At the time he served in government, the young state was isolated economically from its neighbors while having to contend with significant defense expenditures and struggling to absorb and provide for the many Jewish immigrants who entered its borders. Sapir worked tirelessly to attract foreign investments to the country, often by personally encouraging and enticing businessmen from around the world to set up factories and businesses in the young nation. He is known for always carrying with him his famous "black notebook" in which he kept his notes and observations pertaining to economic matters as he traveled around the country. It was often said that in those days that the entire economy of the state of Israel was managed from that famous black notebook.

While he is at times criticized for perhaps providing undue protection to wealthy investors and practicing too much centralized control (as in the "black notebook"), he is nevertheless recognized as a man of action who always had the best interests of the Israeli economy and society on his mind. During his tenure the country experienced very high economic growth rates, sometimes exceeding 10% annually despite the many challenges it faced from both outside and within. For this he is often considered one of the best finance ministers in the state's history.

==Commemoration==
The Sapir Pumping Station of the National Water Carrier of Israel is named after Pinhas Sapir.
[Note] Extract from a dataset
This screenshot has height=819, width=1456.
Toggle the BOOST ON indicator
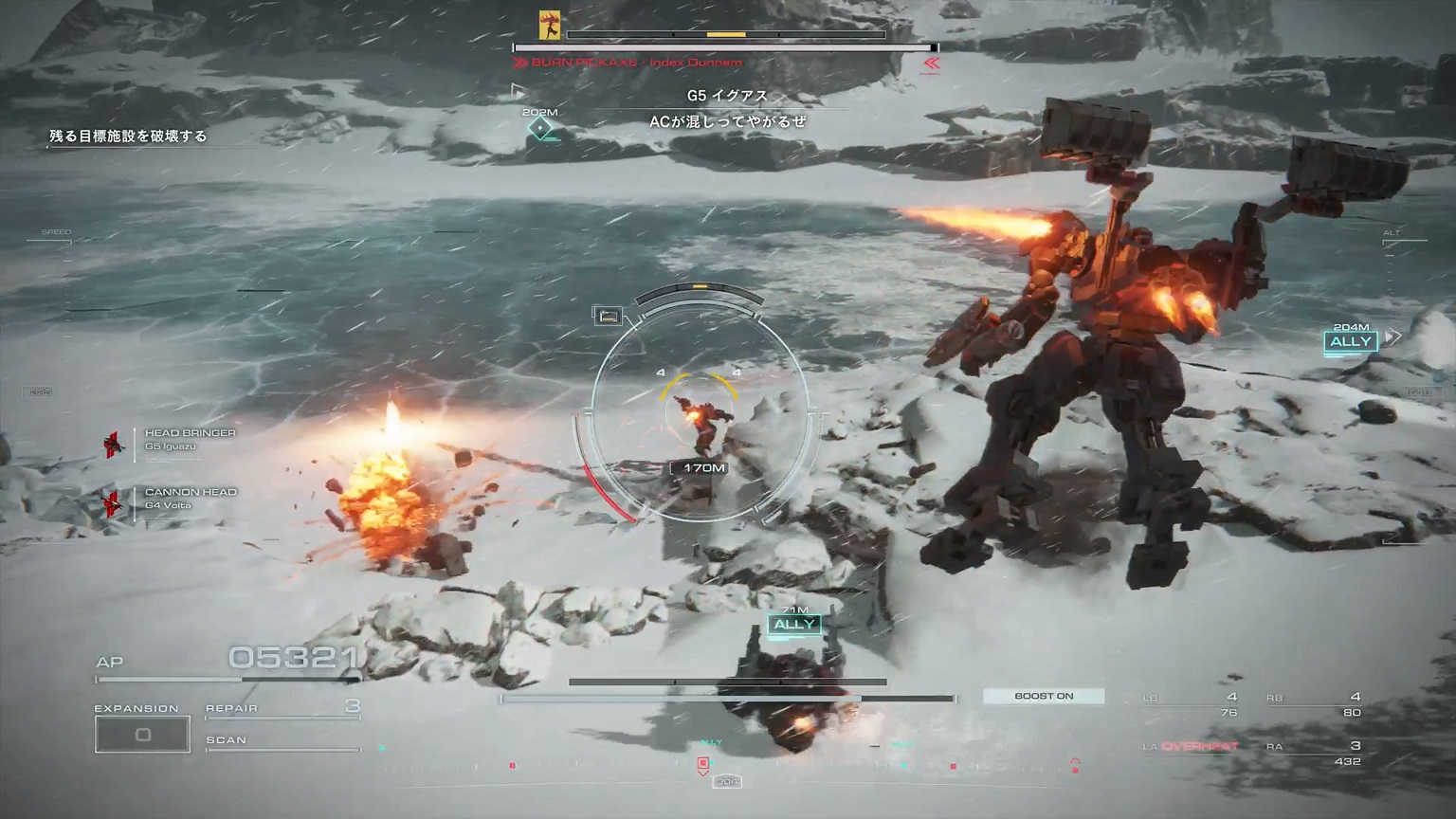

Named in Sapir's honour is also Moshav Sapir, founded in 1978, as is Sapir College in southern Israel and the prestigious Sapir Prize in literature, as well as various streets and other landmarks throughout Israel.

In October 2012 the Ramat Gan Safari zoo named a newborn Brazilian Tapir in Sapir's honor. Following the collection of possible names that start with the letter P (as it is the zoo's practice to name all individuals of the same family with names starting with the same letter), suggested by the general public, the young tapir was named Pinchas Tapir.